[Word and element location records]
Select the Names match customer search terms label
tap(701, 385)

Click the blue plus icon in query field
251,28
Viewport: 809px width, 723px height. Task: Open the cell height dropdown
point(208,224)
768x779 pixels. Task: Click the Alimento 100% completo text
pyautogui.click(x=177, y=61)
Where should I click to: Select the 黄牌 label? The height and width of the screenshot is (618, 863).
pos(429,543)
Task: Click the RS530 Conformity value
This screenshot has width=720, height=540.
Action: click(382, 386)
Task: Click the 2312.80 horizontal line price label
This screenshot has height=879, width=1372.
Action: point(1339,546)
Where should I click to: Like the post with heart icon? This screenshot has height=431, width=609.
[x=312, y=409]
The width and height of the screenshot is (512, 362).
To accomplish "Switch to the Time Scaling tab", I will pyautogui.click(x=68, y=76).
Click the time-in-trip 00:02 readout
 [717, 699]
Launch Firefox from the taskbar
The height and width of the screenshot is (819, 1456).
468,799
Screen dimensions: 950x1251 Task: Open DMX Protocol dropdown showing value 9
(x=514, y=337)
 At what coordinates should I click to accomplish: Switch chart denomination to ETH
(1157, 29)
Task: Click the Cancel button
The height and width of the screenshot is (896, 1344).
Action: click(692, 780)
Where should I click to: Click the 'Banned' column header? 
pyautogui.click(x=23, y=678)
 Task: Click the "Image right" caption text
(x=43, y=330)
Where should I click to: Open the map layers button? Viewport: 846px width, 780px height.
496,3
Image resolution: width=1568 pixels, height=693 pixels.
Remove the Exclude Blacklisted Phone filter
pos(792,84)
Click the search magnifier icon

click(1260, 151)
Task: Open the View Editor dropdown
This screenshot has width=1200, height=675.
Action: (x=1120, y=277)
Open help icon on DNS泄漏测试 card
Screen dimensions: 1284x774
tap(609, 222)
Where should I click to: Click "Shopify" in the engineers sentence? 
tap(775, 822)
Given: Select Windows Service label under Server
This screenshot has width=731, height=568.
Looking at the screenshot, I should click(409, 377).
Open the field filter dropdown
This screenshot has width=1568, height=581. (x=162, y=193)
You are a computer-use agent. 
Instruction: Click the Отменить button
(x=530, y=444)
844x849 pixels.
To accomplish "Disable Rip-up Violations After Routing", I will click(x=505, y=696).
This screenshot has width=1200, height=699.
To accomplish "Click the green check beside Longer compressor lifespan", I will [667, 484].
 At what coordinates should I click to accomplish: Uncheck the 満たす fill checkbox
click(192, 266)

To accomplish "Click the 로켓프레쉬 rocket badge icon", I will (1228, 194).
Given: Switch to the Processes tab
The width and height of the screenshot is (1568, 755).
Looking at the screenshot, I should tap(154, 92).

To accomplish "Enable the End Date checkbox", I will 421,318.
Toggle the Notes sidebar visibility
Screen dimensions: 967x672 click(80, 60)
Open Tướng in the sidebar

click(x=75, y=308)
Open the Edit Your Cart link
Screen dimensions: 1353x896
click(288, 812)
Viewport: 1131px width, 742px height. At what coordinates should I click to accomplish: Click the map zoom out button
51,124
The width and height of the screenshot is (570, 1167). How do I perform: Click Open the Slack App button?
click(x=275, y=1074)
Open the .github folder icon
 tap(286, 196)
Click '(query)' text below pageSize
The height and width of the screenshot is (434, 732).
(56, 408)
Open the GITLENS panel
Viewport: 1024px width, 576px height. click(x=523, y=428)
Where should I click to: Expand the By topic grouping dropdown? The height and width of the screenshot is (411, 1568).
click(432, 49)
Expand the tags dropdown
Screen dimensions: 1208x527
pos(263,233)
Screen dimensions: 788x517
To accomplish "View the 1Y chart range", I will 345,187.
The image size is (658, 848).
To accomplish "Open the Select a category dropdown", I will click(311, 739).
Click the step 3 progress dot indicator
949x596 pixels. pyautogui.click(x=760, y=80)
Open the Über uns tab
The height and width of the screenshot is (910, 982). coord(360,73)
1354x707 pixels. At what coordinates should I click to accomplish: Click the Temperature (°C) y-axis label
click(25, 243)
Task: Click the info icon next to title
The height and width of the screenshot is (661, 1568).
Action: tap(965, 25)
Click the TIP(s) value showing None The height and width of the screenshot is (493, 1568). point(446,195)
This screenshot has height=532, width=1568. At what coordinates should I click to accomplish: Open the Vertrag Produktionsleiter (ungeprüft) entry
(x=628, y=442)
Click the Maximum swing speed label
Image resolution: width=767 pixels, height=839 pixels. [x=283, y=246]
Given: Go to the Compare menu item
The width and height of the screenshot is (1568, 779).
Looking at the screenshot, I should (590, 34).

WHAT TO PRODUCE — Convert all the rows above into a JSON array of strings, one string per line, leaving out blank lines.

ANSWER TO THIS TASK —
[
  "Select the Names match customer search terms label",
  "tap(701, 385)",
  "Click the blue plus icon in query field",
  "251,28",
  "Viewport: 809px width, 723px height. Task: Open the cell height dropdown",
  "point(208,224)",
  "768x779 pixels. Task: Click the Alimento 100% completo text",
  "pyautogui.click(x=177, y=61)",
  "Where should I click to: Select the 黄牌 label? The height and width of the screenshot is (618, 863).",
  "pos(429,543)",
  "Task: Click the RS530 Conformity value",
  "This screenshot has width=720, height=540.",
  "Action: click(382, 386)",
  "Task: Click the 2312.80 horizontal line price label",
  "This screenshot has height=879, width=1372.",
  "Action: point(1339,546)",
  "Where should I click to: Like the post with heart icon? This screenshot has height=431, width=609.",
  "[x=312, y=409]",
  "The width and height of the screenshot is (512, 362).",
  "To accomplish \"Switch to the Time Scaling tab\", I will pyautogui.click(x=68, y=76).",
  "Click the time-in-trip 00:02 readout",
  " [717, 699]",
  "Launch Firefox from the taskbar",
  "The height and width of the screenshot is (819, 1456).",
  "468,799",
  "Screen dimensions: 950x1251 Task: Open DMX Protocol dropdown showing value 9",
  "(x=514, y=337)",
  " At what coordinates should I click to accomplish: Switch chart denomination to ETH",
  "(1157, 29)",
  "Task: Click the Cancel button",
  "The height and width of the screenshot is (896, 1344).",
  "Action: click(692, 780)",
  "Where should I click to: Click the 'Banned' column header? ",
  "pyautogui.click(x=23, y=678)",
  " Task: Click the \"Image right\" caption text",
  "(x=43, y=330)",
  "Where should I click to: Open the map layers button? Viewport: 846px width, 780px height.",
  "496,3",
  "Image resolution: width=1568 pixels, height=693 pixels.",
  "Remove the Exclude Blacklisted Phone filter",
  "pos(792,84)",
  "Click the search magnifier icon",
  "click(1260, 151)",
  "Task: Open the View Editor dropdown",
  "This screenshot has width=1200, height=675.",
  "Action: (x=1120, y=277)",
  "Open help icon on DNS泄漏测试 card",
  "Screen dimensions: 1284x774",
  "tap(609, 222)",
  "Where should I click to: Click \"Shopify\" in the engineers sentence? ",
  "tap(775, 822)",
  "Given: Select Windows Service label under Server",
  "This screenshot has width=731, height=568.",
  "Looking at the screenshot, I should click(409, 377).",
  "Open the field filter dropdown",
  "This screenshot has width=1568, height=581. (x=162, y=193)",
  "You are a computer-use agent. ",
  "Instruction: Click the Отменить button",
  "(x=530, y=444)",
  "844x849 pixels.",
  "To accomplish \"Disable Rip-up Violations After Routing\", I will click(x=505, y=696).",
  "This screenshot has width=1200, height=699.",
  "To accomplish \"Click the green check beside Longer compressor lifespan\", I will [667, 484].",
  " At what coordinates should I click to accomplish: Uncheck the 満たす fill checkbox",
  "click(192, 266)",
  "To accomplish \"Click the 로켓프레쉬 rocket badge icon\", I will (1228, 194).",
  "Given: Switch to the Processes tab",
  "The width and height of the screenshot is (1568, 755).",
  "Looking at the screenshot, I should tap(154, 92).",
  "To accomplish \"Enable the End Date checkbox\", I will 421,318.",
  "Toggle the Notes sidebar visibility",
  "Screen dimensions: 967x672 click(80, 60)",
  "Open Tướng in the sidebar",
  "click(x=75, y=308)",
  "Open the Edit Your Cart link",
  "Screen dimensions: 1353x896",
  "click(288, 812)",
  "Viewport: 1131px width, 742px height. At what coordinates should I click to accomplish: Click the map zoom out button",
  "51,124",
  "The width and height of the screenshot is (570, 1167). How do I perform: Click Open the Slack App button?",
  "click(x=275, y=1074)",
  "Open the .github folder icon",
  " tap(286, 196)",
  "Click '(query)' text below pageSize",
  "The height and width of the screenshot is (434, 732).",
  "(56, 408)",
  "Open the GITLENS panel",
  "Viewport: 1024px width, 576px height. click(x=523, y=428)",
  "Where should I click to: Expand the By topic grouping dropdown? The height and width of the screenshot is (411, 1568).",
  "click(432, 49)",
  "Expand the tags dropdown",
  "Screen dimensions: 1208x527",
  "pos(263,233)",
  "Screen dimensions: 788x517",
  "To accomplish \"View the 1Y chart range\", I will 345,187.",
  "The image size is (658, 848).",
  "To accomplish \"Open the Select a category dropdown\", I will click(311, 739).",
  "Click the step 3 progress dot indicator",
  "949x596 pixels. pyautogui.click(x=760, y=80)",
  "Open the Über uns tab",
  "The height and width of the screenshot is (910, 982). coord(360,73)",
  "1354x707 pixels. At what coordinates should I click to accomplish: Click the Temperature (°C) y-axis label",
  "click(25, 243)",
  "Task: Click the info icon next to title",
  "The height and width of the screenshot is (661, 1568).",
  "Action: tap(965, 25)",
  "Click the TIP(s) value showing None The height and width of the screenshot is (493, 1568). point(446,195)",
  "This screenshot has height=532, width=1568. At what coordinates should I click to accomplish: Open the Vertrag Produktionsleiter (ungeprüft) entry",
  "(x=628, y=442)",
  "Click the Maximum swing speed label",
  "Image resolution: width=767 pixels, height=839 pixels. [x=283, y=246]",
  "Given: Go to the Compare menu item",
  "The width and height of the screenshot is (1568, 779).",
  "Looking at the screenshot, I should (590, 34)."
]